Every record here needs to be written out again exactly.
···
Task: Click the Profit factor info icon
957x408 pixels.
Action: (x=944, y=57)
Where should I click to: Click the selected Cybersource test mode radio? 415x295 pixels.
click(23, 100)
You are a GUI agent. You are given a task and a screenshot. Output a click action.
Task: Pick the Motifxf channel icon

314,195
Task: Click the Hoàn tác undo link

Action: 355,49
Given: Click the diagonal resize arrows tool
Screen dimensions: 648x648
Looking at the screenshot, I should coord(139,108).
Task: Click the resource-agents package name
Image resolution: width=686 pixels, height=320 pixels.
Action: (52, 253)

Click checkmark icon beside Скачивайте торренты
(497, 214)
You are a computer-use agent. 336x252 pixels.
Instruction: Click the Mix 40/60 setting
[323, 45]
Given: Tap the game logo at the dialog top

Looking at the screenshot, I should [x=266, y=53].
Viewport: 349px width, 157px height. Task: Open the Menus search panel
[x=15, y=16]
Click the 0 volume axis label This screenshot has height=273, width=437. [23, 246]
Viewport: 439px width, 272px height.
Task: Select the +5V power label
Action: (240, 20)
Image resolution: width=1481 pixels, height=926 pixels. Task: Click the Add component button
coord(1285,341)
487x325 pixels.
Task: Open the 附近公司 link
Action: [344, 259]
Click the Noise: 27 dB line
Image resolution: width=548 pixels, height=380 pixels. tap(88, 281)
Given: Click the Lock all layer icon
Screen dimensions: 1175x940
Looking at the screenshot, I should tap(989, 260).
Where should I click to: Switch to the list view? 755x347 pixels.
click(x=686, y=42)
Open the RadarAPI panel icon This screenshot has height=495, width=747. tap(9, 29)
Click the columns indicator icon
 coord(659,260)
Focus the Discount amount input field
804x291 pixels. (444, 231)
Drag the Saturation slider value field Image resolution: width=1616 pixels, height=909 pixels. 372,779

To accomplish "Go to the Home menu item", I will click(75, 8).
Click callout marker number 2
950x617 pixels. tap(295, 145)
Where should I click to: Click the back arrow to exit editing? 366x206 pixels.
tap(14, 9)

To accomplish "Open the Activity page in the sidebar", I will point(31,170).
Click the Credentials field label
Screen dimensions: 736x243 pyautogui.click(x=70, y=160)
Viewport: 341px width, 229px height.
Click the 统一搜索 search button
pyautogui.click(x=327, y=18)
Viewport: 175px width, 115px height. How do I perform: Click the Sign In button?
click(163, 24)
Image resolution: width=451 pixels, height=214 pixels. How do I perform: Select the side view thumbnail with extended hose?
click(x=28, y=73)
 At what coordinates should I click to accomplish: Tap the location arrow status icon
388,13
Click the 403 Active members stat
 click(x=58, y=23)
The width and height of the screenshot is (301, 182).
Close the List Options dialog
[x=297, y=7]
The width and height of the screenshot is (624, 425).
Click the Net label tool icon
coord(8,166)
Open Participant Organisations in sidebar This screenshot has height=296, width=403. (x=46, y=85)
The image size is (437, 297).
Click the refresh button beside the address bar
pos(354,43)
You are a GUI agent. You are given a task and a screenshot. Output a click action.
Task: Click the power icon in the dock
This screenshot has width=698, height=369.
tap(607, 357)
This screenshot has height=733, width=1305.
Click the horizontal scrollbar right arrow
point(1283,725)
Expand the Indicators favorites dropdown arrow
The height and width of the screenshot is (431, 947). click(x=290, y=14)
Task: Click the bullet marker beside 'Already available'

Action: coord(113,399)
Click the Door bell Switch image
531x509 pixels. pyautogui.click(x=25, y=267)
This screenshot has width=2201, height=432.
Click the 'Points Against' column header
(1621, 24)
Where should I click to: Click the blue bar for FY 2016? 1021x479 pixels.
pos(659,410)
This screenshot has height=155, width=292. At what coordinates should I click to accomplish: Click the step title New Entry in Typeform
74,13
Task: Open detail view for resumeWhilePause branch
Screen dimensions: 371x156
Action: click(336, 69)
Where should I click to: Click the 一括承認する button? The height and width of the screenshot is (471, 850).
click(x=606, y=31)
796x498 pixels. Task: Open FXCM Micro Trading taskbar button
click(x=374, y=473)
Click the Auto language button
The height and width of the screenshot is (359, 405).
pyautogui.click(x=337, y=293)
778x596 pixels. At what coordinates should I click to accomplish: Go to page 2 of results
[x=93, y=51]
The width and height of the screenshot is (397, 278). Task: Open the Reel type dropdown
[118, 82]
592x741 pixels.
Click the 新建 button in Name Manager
···
TASK RESULT:
Task: Click the Profit factor info icon
957x408 pixels.
Action: (x=944, y=57)
Where should I click to: Click the selected Cybersource test mode radio? 415x295 pixels.
click(23, 100)
You are a GUI agent. You are given a task and a screenshot. Output a click action.
Task: Pick the Motifxf channel icon

314,195
Task: Click the Hoàn tác undo link

Action: 355,49
Given: Click the diagonal resize arrows tool
Screen dimensions: 648x648
Looking at the screenshot, I should coord(139,108).
Task: Click the resource-agents package name
Image resolution: width=686 pixels, height=320 pixels.
Action: (52, 253)

Click checkmark icon beside Скачивайте торренты
(497, 214)
You are a computer-use agent. 336x252 pixels.
Instruction: Click the Mix 40/60 setting
[323, 45]
Given: Tap the game logo at the dialog top

Looking at the screenshot, I should [x=266, y=53].
Viewport: 349px width, 157px height. Task: Open the Menus search panel
[x=15, y=16]
Click the 0 volume axis label This screenshot has height=273, width=437. [23, 246]
Viewport: 439px width, 272px height.
Task: Select the +5V power label
Action: (240, 20)
Image resolution: width=1481 pixels, height=926 pixels. Task: Click the Add component button
coord(1285,341)
487x325 pixels.
Task: Open the 附近公司 link
Action: [344, 259]
Click the Noise: 27 dB line
Image resolution: width=548 pixels, height=380 pixels. tap(88, 281)
Given: Click the Lock all layer icon
Screen dimensions: 1175x940
Looking at the screenshot, I should tap(989, 260).
Where should I click to: Switch to the list view? 755x347 pixels.
click(x=686, y=42)
Open the RadarAPI panel icon This screenshot has height=495, width=747. tap(9, 29)
Click the columns indicator icon
 coord(659,260)
Focus the Discount amount input field
804x291 pixels. (444, 231)
Drag the Saturation slider value field Image resolution: width=1616 pixels, height=909 pixels. 372,779

To accomplish "Go to the Home menu item", I will click(75, 8).
Click callout marker number 2
950x617 pixels. tap(295, 145)
Where should I click to: Click the back arrow to exit editing? 366x206 pixels.
tap(14, 9)

To accomplish "Open the Activity page in the sidebar", I will point(31,170).
Click the Credentials field label
Screen dimensions: 736x243 pyautogui.click(x=70, y=160)
Viewport: 341px width, 229px height.
Click the 统一搜索 search button
pyautogui.click(x=327, y=18)
Viewport: 175px width, 115px height. How do I perform: Click the Sign In button?
click(163, 24)
Image resolution: width=451 pixels, height=214 pixels. How do I perform: Select the side view thumbnail with extended hose?
click(x=28, y=73)
 At what coordinates should I click to accomplish: Tap the location arrow status icon
388,13
Click the 403 Active members stat
 click(x=58, y=23)
The width and height of the screenshot is (301, 182).
Close the List Options dialog
[x=297, y=7]
The width and height of the screenshot is (624, 425).
Click the Net label tool icon
coord(8,166)
Open Participant Organisations in sidebar This screenshot has height=296, width=403. (x=46, y=85)
The image size is (437, 297).
Click the refresh button beside the address bar
pos(354,43)
You are a GUI agent. You are given a task and a screenshot. Output a click action.
Task: Click the power icon in the dock
This screenshot has width=698, height=369.
tap(607, 357)
This screenshot has height=733, width=1305.
Click the horizontal scrollbar right arrow
point(1283,725)
Expand the Indicators favorites dropdown arrow
The height and width of the screenshot is (431, 947). click(x=290, y=14)
Task: Click the bullet marker beside 'Already available'

Action: coord(113,399)
Click the Door bell Switch image
531x509 pixels. pyautogui.click(x=25, y=267)
This screenshot has width=2201, height=432.
Click the 'Points Against' column header
(1621, 24)
Where should I click to: Click the blue bar for FY 2016? 1021x479 pixels.
pos(659,410)
This screenshot has height=155, width=292. At what coordinates should I click to accomplish: Click the step title New Entry in Typeform
74,13
Task: Open detail view for resumeWhilePause branch
Screen dimensions: 371x156
Action: click(336, 69)
Where should I click to: Click the 一括承認する button? The height and width of the screenshot is (471, 850).
click(x=606, y=31)
796x498 pixels. Task: Open FXCM Micro Trading taskbar button
click(x=374, y=473)
Click the Auto language button
The height and width of the screenshot is (359, 405).
pyautogui.click(x=337, y=293)
778x596 pixels. At what coordinates should I click to accomplish: Go to page 2 of results
[x=93, y=51]
The width and height of the screenshot is (397, 278). Task: Open the Reel type dropdown
[118, 82]
592x741 pixels.
Click the 新建 button in Name Manager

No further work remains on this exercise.